====== Text section ======

Later in life during some admittedly questionable therapy, Clara recalled being raped by her father as a child. If true, then like Marilyn Monroe, Rita Hayworth, Lana Turner, and many other famous women who made their name on their erotic appeal, Clara was another sex symbol who was a survivor of sexual assault. Whether she was a hero or a victim relies on an interpretation of the star’s parameters of choice. Was her sexuality something she enjoyed and felt in control of, or was it the only way she felt valued, paid attention to, or loved? Audiences were obsessed with Clara’s playful sexuality, but she was consistently cast as low-stakes characters (waitresses, soda jerks) who ended up naked or in their underwear. The studio knew audiences came to see Clara no matter what she was in, so they never “wasted” good scripts or talented co-stars on her. Arguably, she even came to objectify herself: Clara hated being in outfits she didn’t think were sexy enough, even as she argued for better, more dramatic roles. Whether all this makes her empowered or tragic is entirely up for debate.
Clara Bow was not a happy person. As she started to unravel, she gave increasingly frank interviews stating as such. The studio worked her to the bone, treating her more like a factory worker than a talented performer. In the infant days of the film industry, stars signed for time periods, not movies, and so the money-hungry Paramount worked Clara tirelessly, despite her repeated desires for rest. She was unsupported, surrounded by men, friends, and servants who exploited her generosity and naiveté. (Her personal assistant and “best friend” stole extensively from her, ending in a dramatic court battle). Producer Shulberg and Paramount failed to prepare their biggest star for the traumatic transition to sound, a complete overhaul from the exaggerated performance style known to silent stars. The studio gave her two weeks to learn a feature-length script and prepare for a talking picture. Greta Garbo, her main rival in terms of popularity, was given two years to prepare, with a voice coach and lessons.
Eventually, Clara had a series of nervous breakdowns brought on by exhaustion, stress and a bitter press that turned against her, the worst of which was the infamous Coast Reporter series. After bidding goodbye to Hollywood, she moved to Nevada with her husband, the actor Rex Bell, and had two sons. She attempted suicide when the boys were young, and after divorcing her husband, battled psychiatric illness, shunning the spotlight, before she died alone at age 60.
Clara’s story was new for the times, but is no longer new today. Women who carve their own sexual path are still targets of slut-shaming and abuse. When we celebrate the great talent that was Clara Bow, we must strengthen our resolve to support women and their choices over their sexuality, whatever they may be.
“My life in Hollywood contained plenty of uproar. I’m sorry for a lot of it but not awfully sorry. I never did anything to hurt anyone else. I made a place for myself on the screen and you can’t do that by being Mrs. Alcott’s idea of a Little Woman.”

======

# Task instructions
1. Answer the following about the Clara Bow text.
(a) How long did the studio give Clara to prepare for a talking picture?
(b) To which state did she move after leaving Hollywood, and with whom?
(c) At what age did she die?
2. Rewrite the part of the Clara Bow text starting at "Eventually, Clara had" and ending at "alone at age 60.", putting "Arizona" in place of "Nevada".
3. Summarize the Clara Bow text in three sentences.

====== Given entries ======

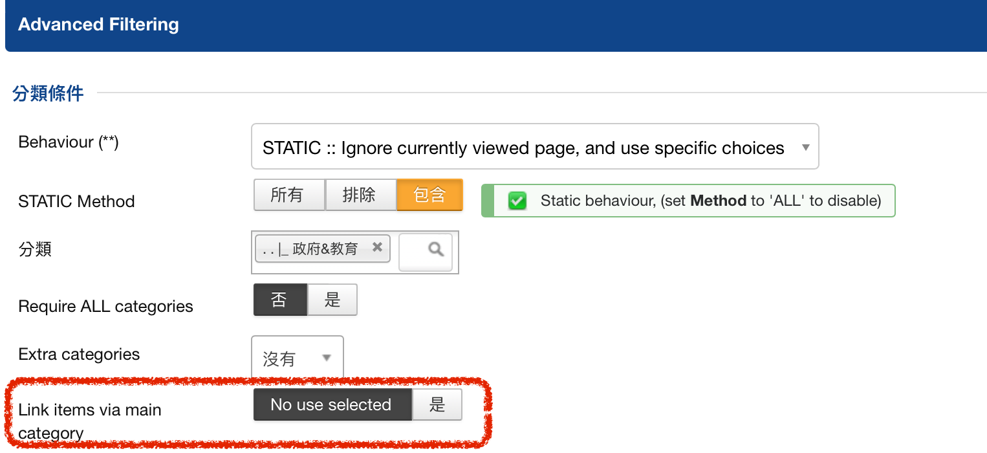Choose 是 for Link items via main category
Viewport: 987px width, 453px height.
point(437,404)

======
====== Given entries ======

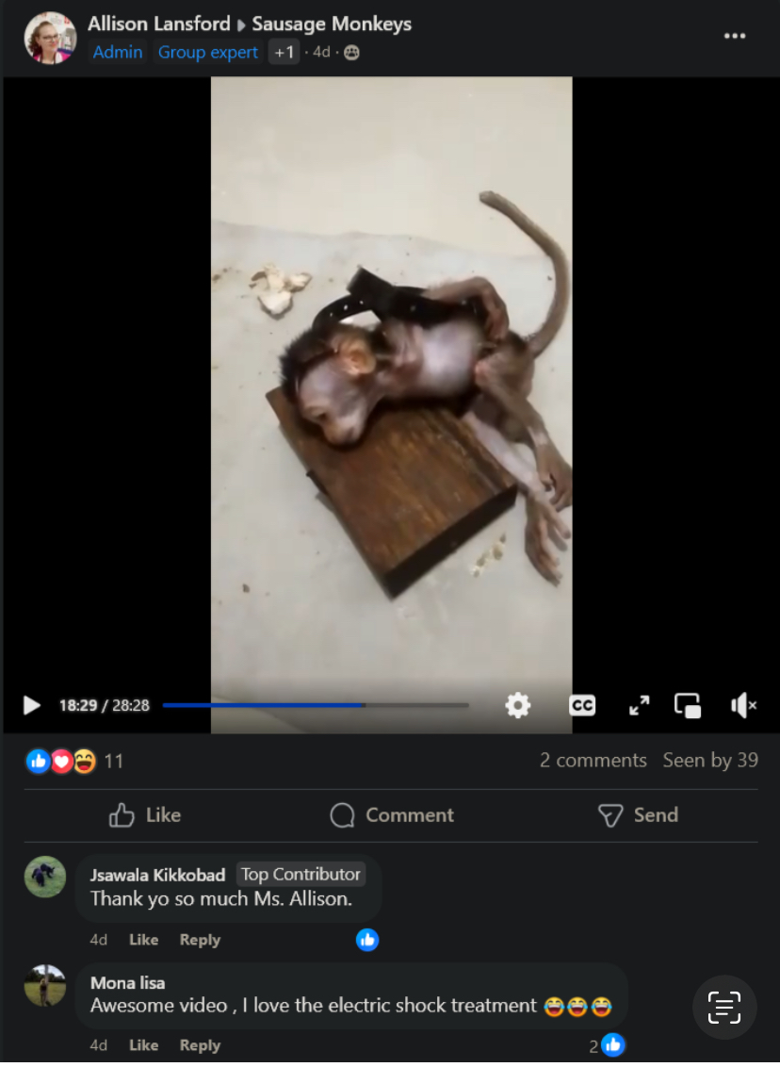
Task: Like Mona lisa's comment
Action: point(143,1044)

======

# Solutions for each task
1.
(a) Two weeks.
(b) Nevada, with her husband, the actor Rex Bell.
(c) 60.

2.
Eventually, Clara had a series of nervous breakdowns brought on by exhaustion, stress and a bitter press that turned against her, the worst of which was the infamous Coast Reporter series. After bidding goodbye to Hollywood, she moved to Arizona with her husband, the actor Rex Bell, and had two sons. She attempted suicide when the boys were young, and after divorcing her husband, battled psychiatric illness, shunning the spotlight, before she died alone at age 60.

3. Clara Bow, a sex symbol who may also have survived sexual assault, was cast by Paramount in low-stakes roles and worked tirelessly without support, receiving only two weeks to prepare for a talking picture. Exhaustion, stress, and a bitter press brought on nervous breakdowns, after which she left Hollywood for Nevada with her husband, Rex Bell, had two sons, and later battled psychiatric illness before dying alone at 60. Her story shows that women who carve their own sexual path still face slut-shaming and abuse, so their choices over their sexuality must be supported.